-------- Data records

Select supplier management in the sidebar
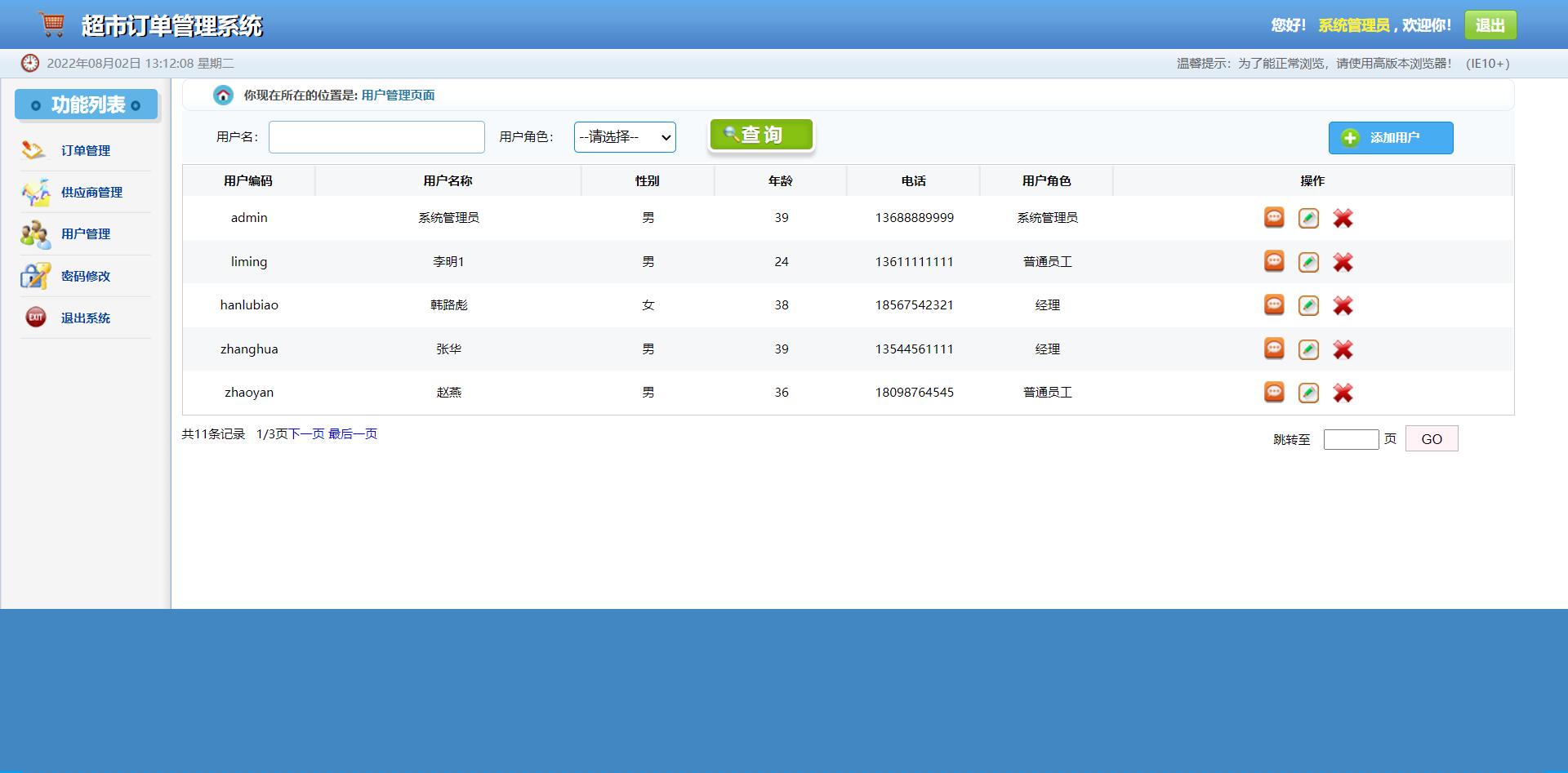(91, 193)
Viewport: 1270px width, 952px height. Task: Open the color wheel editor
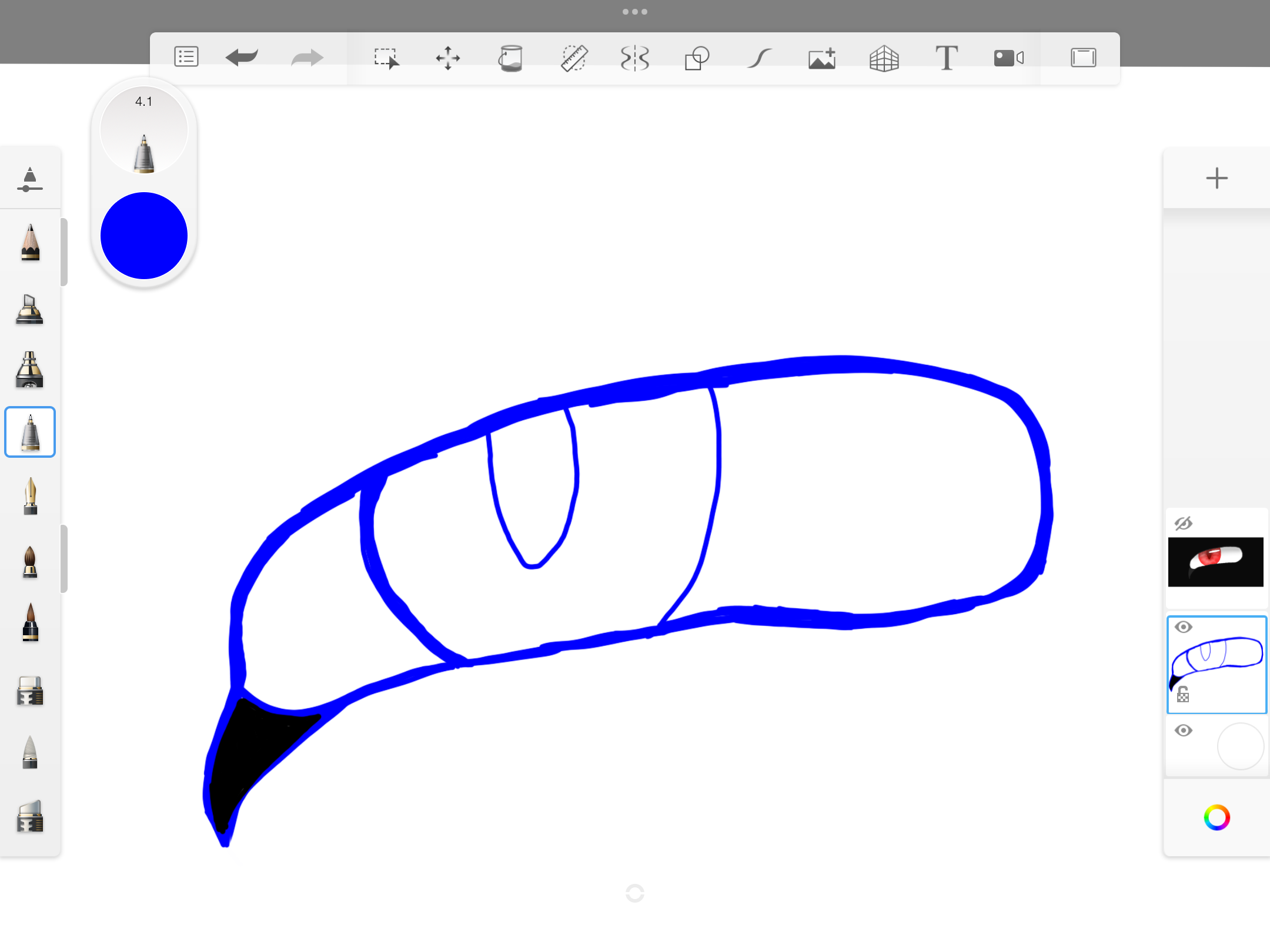pyautogui.click(x=1216, y=818)
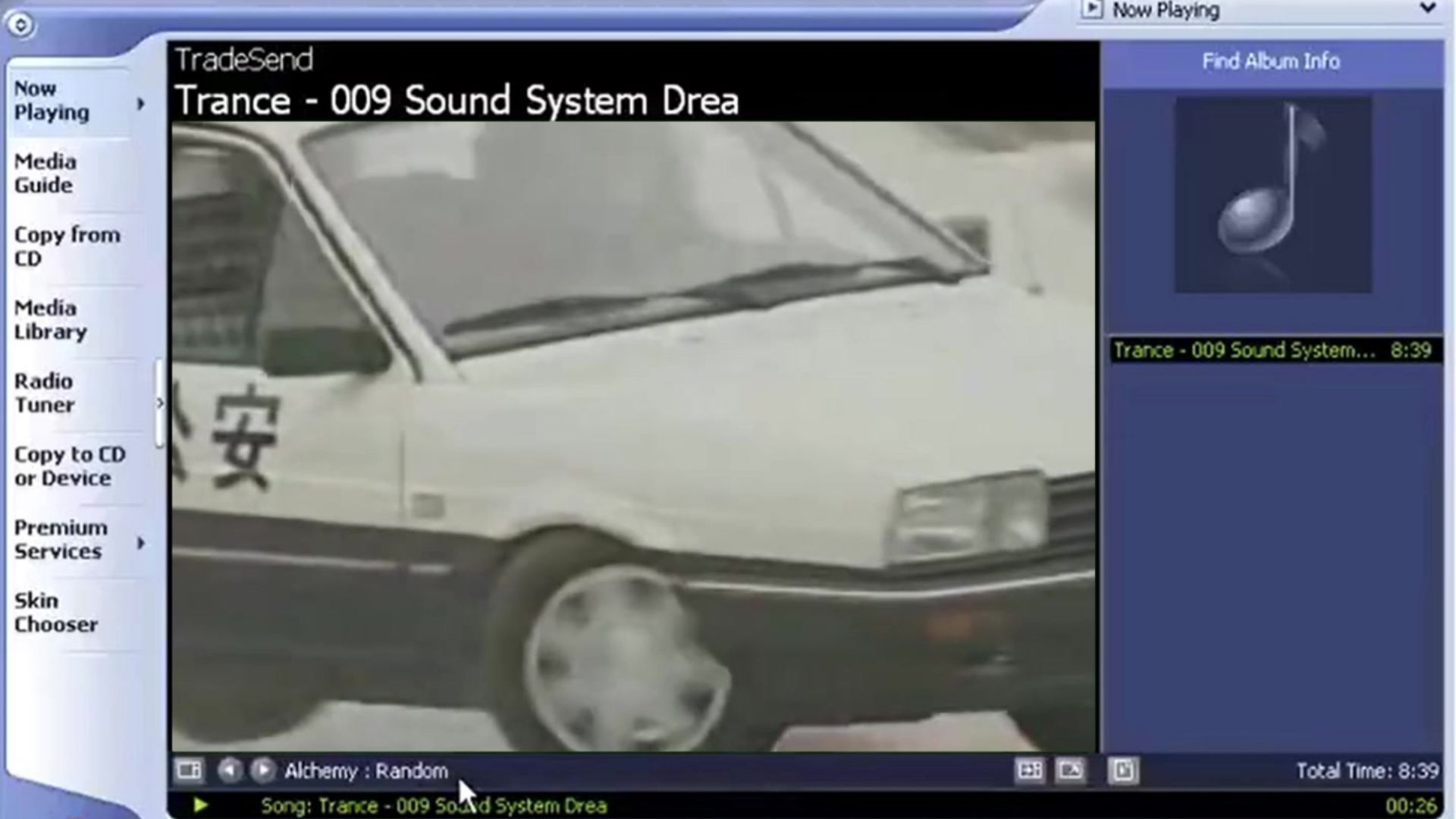Go to the next visualization

click(262, 770)
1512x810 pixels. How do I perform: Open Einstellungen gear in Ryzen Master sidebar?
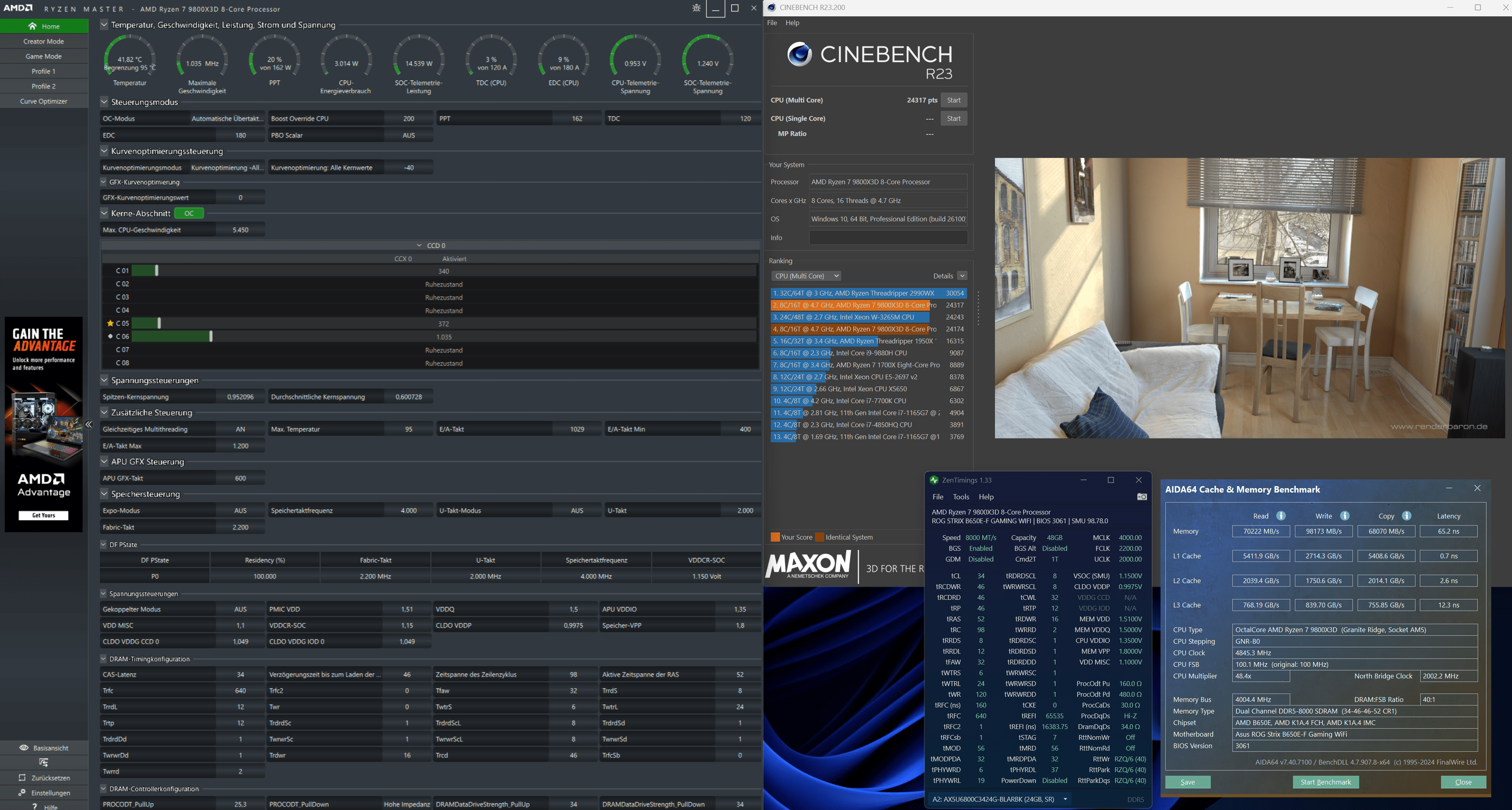pyautogui.click(x=22, y=792)
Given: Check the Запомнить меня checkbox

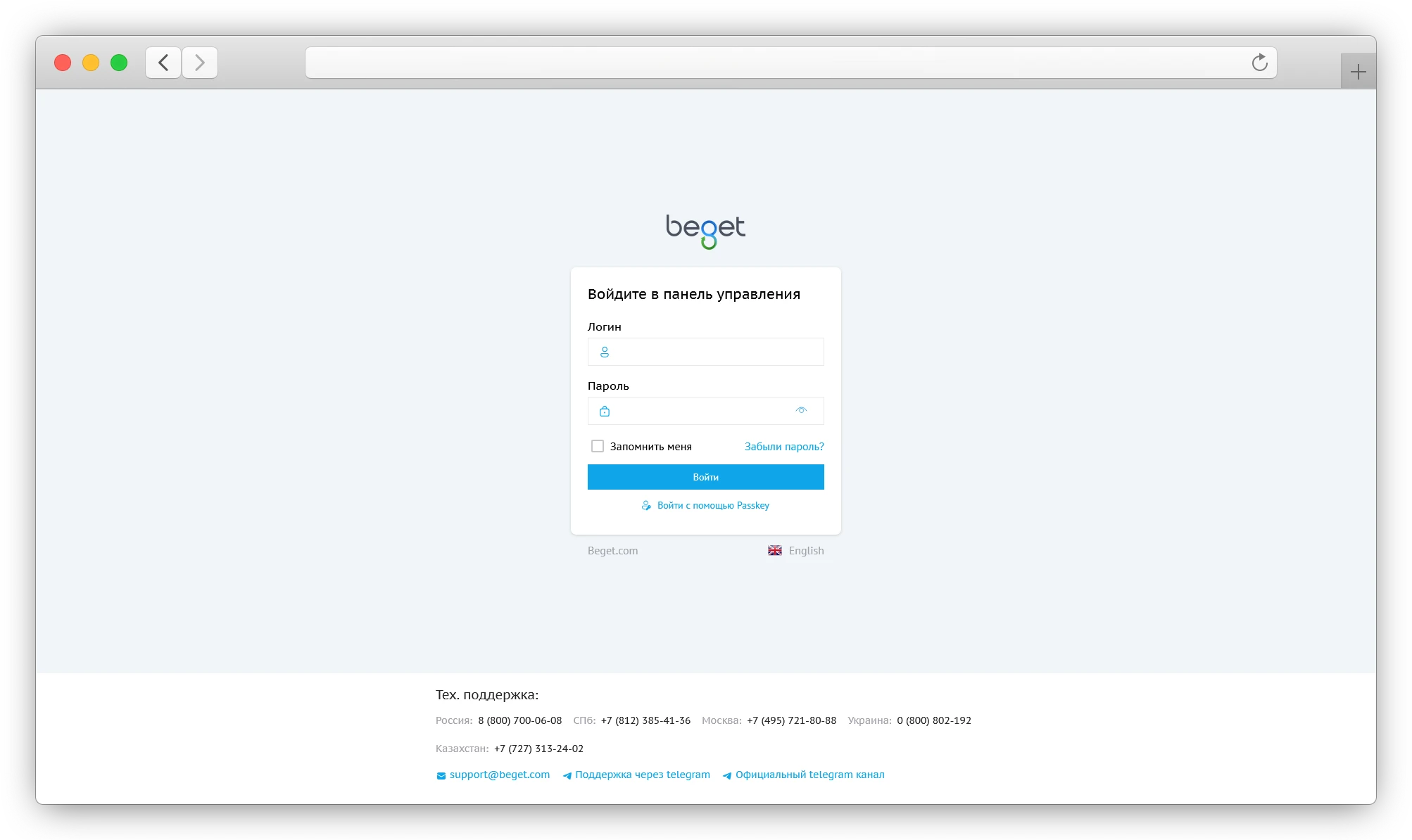Looking at the screenshot, I should [x=598, y=446].
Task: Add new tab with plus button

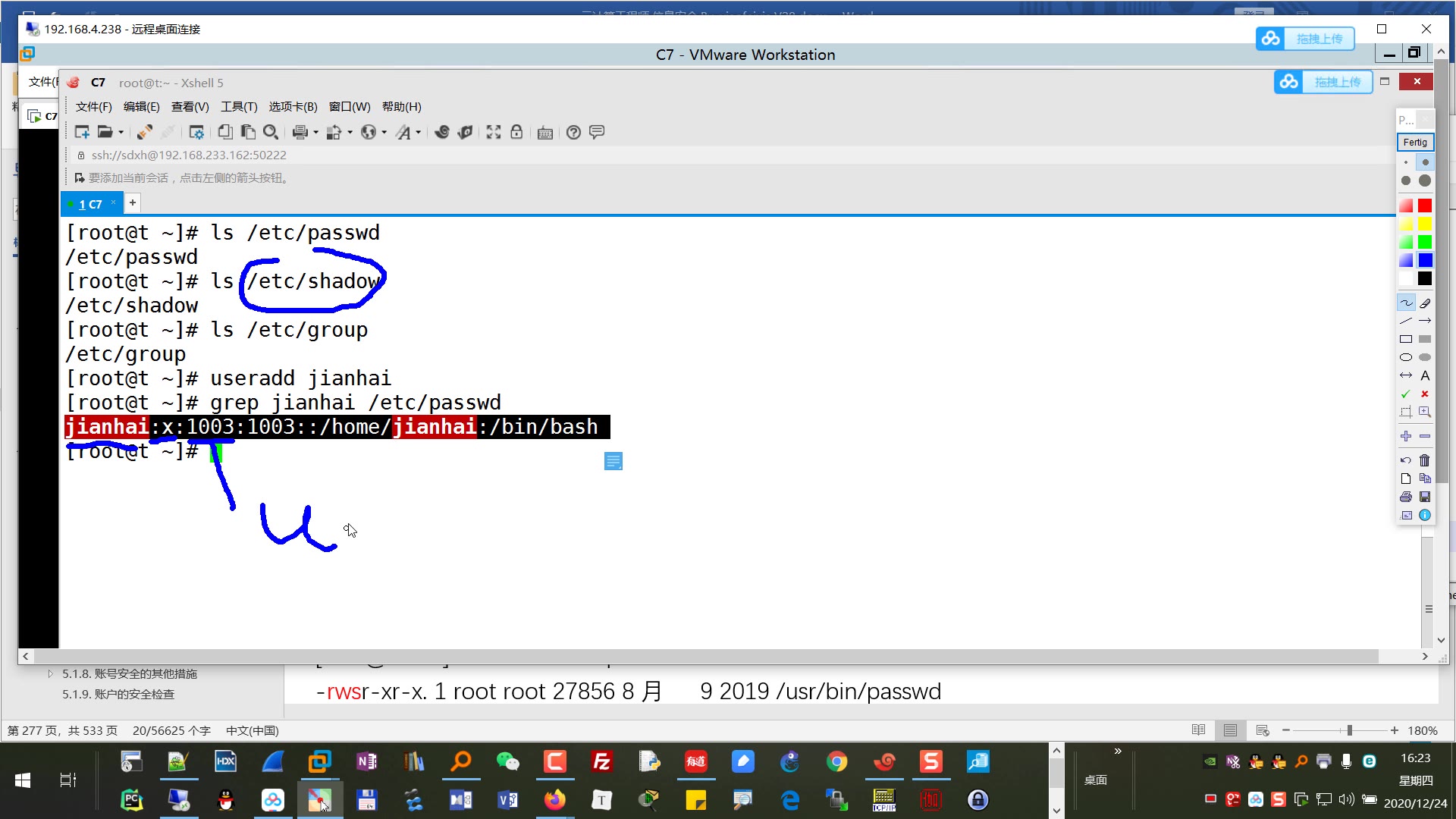Action: coord(133,202)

----------------

Give back the records above word for word, minus any image they hold.

Select supplier management in the sidebar
(91, 193)
Viewport: 1270px width, 952px height. Task: Open the color wheel editor
pyautogui.click(x=1216, y=818)
Go to the next visualization

click(262, 770)
1512x810 pixels. How do I perform: Open Einstellungen gear in Ryzen Master sidebar?
pyautogui.click(x=22, y=792)
Given: Check the Запомнить меня checkbox

Looking at the screenshot, I should [x=598, y=446].
Task: Add new tab with plus button

Action: coord(133,202)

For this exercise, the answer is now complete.